About this task
Instruction for the entries below: return the part that opens with the line containing "Uncheck the EY - long rule checkbox" and closes with the line containing "Save using the", exactly, and no pictures.

Data listing
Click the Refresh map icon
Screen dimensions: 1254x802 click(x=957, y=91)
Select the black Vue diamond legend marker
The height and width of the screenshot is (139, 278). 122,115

* * *

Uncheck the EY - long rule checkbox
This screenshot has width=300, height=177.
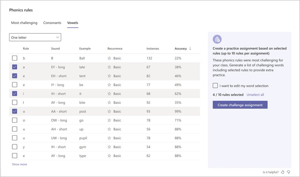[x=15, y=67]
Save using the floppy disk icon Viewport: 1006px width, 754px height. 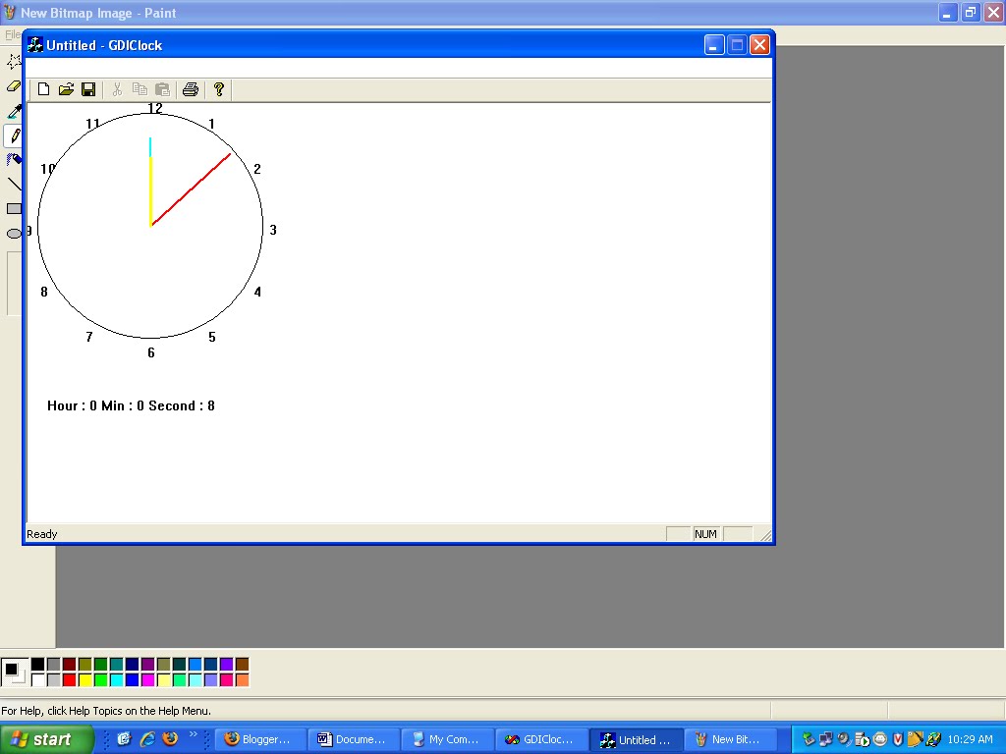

Expected output
Uncheck the EY - long rule checkbox
This screenshot has width=300, height=177.
[x=15, y=67]
Save using the floppy disk icon Viewport: 1006px width, 754px height. 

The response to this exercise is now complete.